The reliability of DNA testing was hotly debated in legal and scientific circles until the mid-1990s, but today just about every expert agrees that "DNA fingerprinting" can definitively determine whether a sample of genetic material was left by a suspect and whether it wasn't. The process uses enzymes and radiation to extract DNA from the cells where it resides and expose its individual patterns of genetic code. Unless a person has an identical twin, his DNA is unique.
It has only been 12 years since DNA analysis first appeared in court, when Lifecodes helped send a Florida rapist to prison, but the FBI says its laboratory alone has now tested genetic material in more than 12,000 cases in about one fourth of them, it has exonerated the suspect. In 1986, there were two DNA labs nationwide. Today there are more than 150.
In recent months, the FBI has argued that high-quality DNA matches should now be presented in court as matters of "scientific certainty" rather than high probability, and state-run laboratories are now deciding whether to follow suit. Any two randomly chosen people should have about 3 million differences between their DNA, experts said.
But it is not always easy to isolate a high-quality DNA sample. For example, fresh samples are a bit easier to test than old samples, although 44-year-old DNA evidence was used by the family of Sam Sheppard last year to assert his innocence in the murder that inspired "The Fugitive."

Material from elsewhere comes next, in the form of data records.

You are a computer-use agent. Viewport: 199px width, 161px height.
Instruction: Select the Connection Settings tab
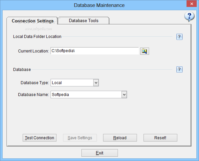[x=33, y=21]
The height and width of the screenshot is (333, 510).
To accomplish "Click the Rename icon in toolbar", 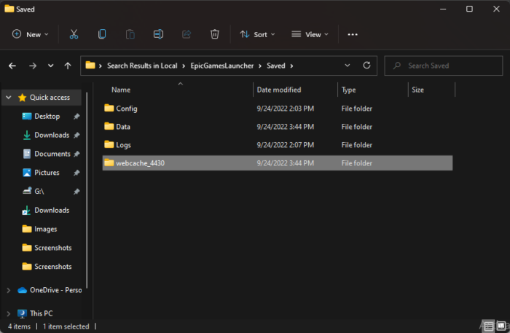I will coord(158,34).
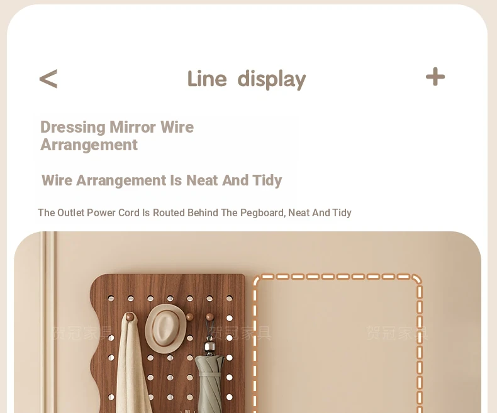The height and width of the screenshot is (413, 497).
Task: Click the top-right hole of the pegboard
Action: [229, 299]

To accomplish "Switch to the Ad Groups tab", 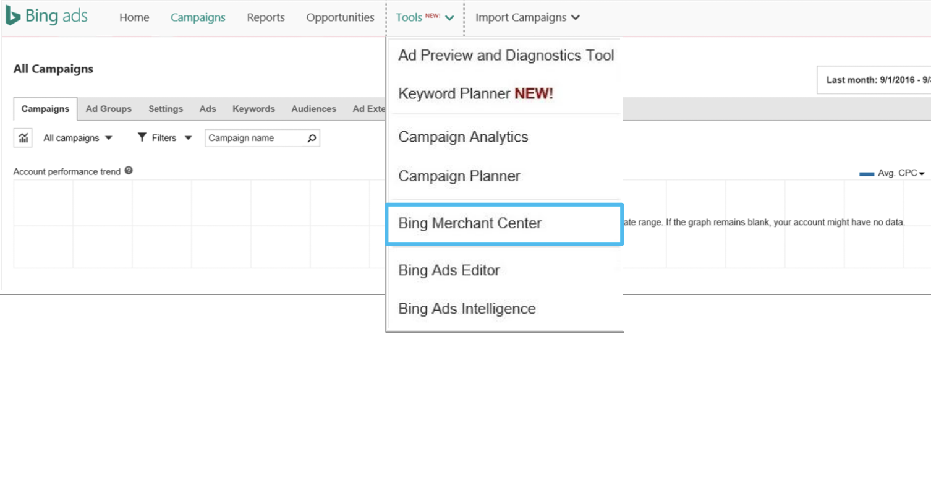I will (108, 109).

The condition of the sample is much more important than its age, the experts said. If Lewinsky kept her dress in a dry closet, for example, there should be no problem testing for semen, the experts said. If she kept it in a plastic bag, bacteria may have contaminated the sample. And if she washed or dry-cleaned the dress, the DNA analysis may be even more difficult.
The size of the sample has become less important as technology has advanced, and DNA analysis can now produce matches from cell samples invisible to the naked eye. The FBI lab has been shifting resources toward this new method, which also could produce results much faster, in a matter of days as opposed to several weeks.

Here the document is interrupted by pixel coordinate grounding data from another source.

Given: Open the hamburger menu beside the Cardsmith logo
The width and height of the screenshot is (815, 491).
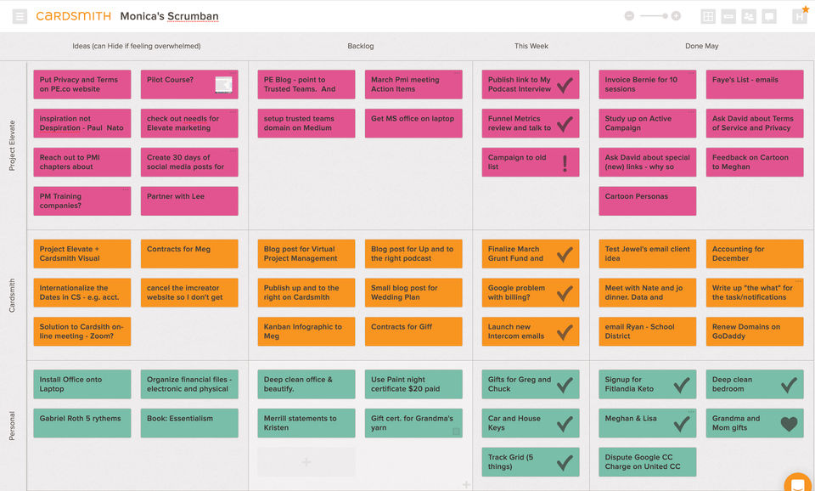Looking at the screenshot, I should coord(20,16).
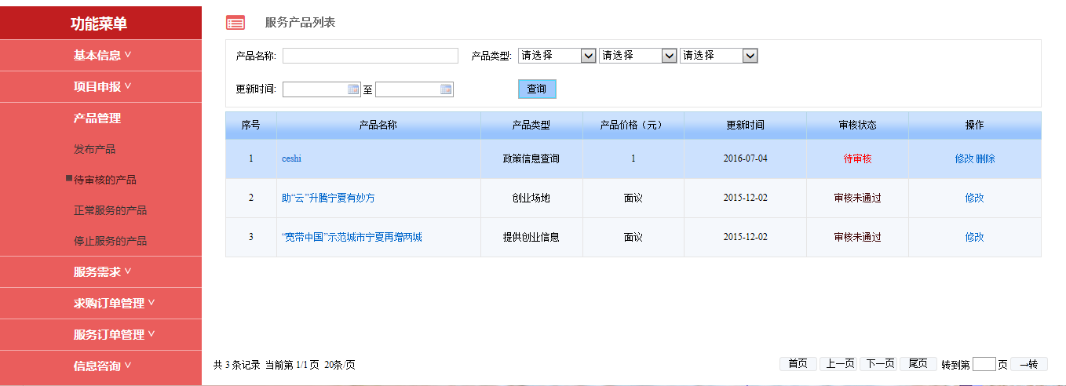Open 正常服务的产品 in the sidebar

110,210
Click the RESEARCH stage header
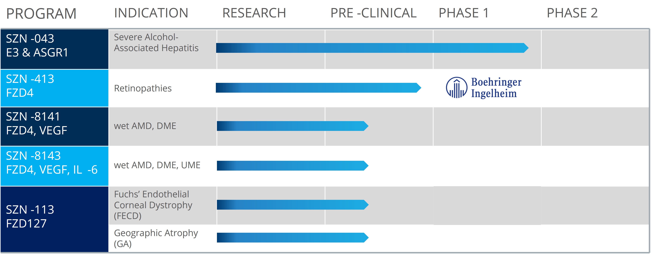The image size is (651, 255). [x=254, y=13]
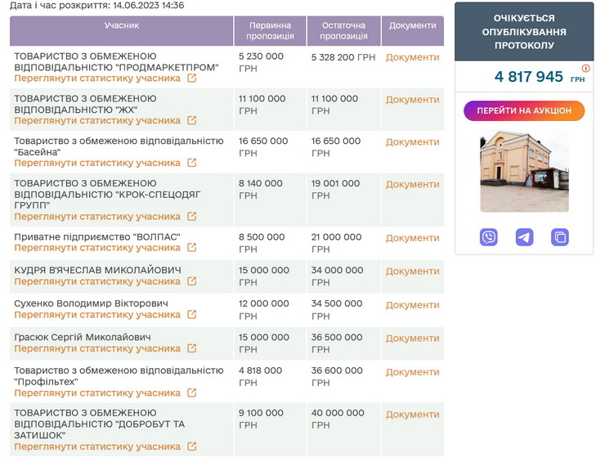The width and height of the screenshot is (596, 458).
Task: Click the red info icon above the price
Action: coord(585,69)
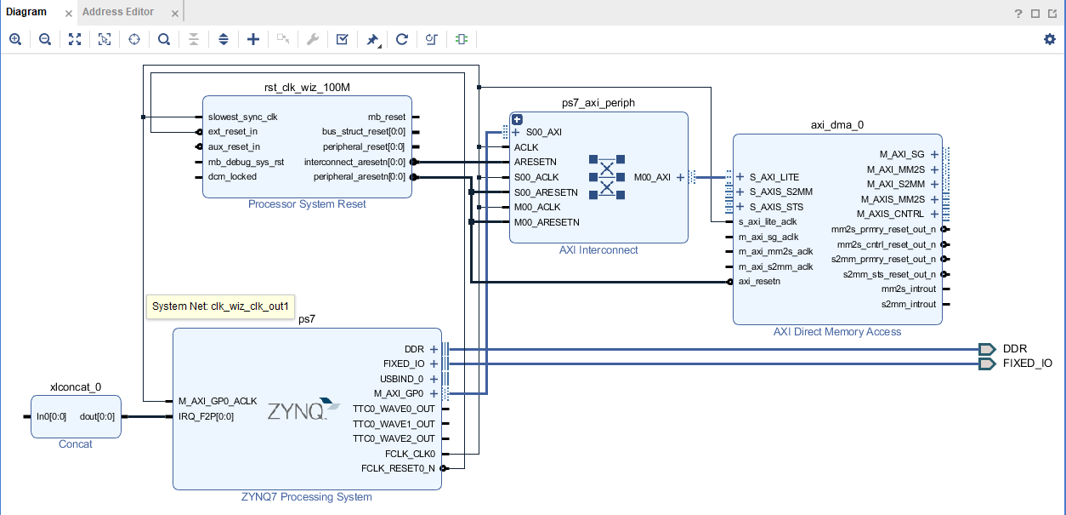1066x515 pixels.
Task: Open the Add IP tool
Action: click(253, 38)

"The advances in the technology are just amazing," said Mark Stolorow, director of operations for Cellmark Diagnostics, a Maryland firm that did DNA analysis in the O.J. Simpson, Unabomber and Jon-Benet Ramsey cases. "If a sample doesn't match, you can conclude with 100 percent certainty that it didn't come from the suspect. If a sample does match, the chances are going to be a million-to-one or much less that it didn't come from the suspect."
In fact, the odds of a mismatch are often calculated at even less than a billion to one. In the Simpson case, a team of high-priced defense attorneys persuaded a jury to disregard a damning trail of DNA evidence. But those attorneys, notably Barry C. Scheck, did not question the validity of "DNA fingerprinting" that placed Simpson's blood at the scene of the crime and identified Nicole Brown Simpson's blood on his socks. They simply argued that the blood samples were planted by the Los Angeles Police Department, an argument that would be fairly implausible in a case involving semen.
"It's very hard to explain how sperm gets on a garment," Scheck said. "It's hard to cross-contaminate unless you have other sperm to put on there. Where else would you get his sperm?"
The DNA section of the FBI laboratory was not a target of a 1997 Justice Department report that criticized unscientific practices and prosecutorial bias in three other sections of the once-vaunted lab. If the lab's examiners are able to test a decent sample from Lewinsky's dress, experts said, they should be able to say whether the sample is Clinton's. "It would match, or it wouldn't match," Stolorow said. "There isn't a lot of middle ground."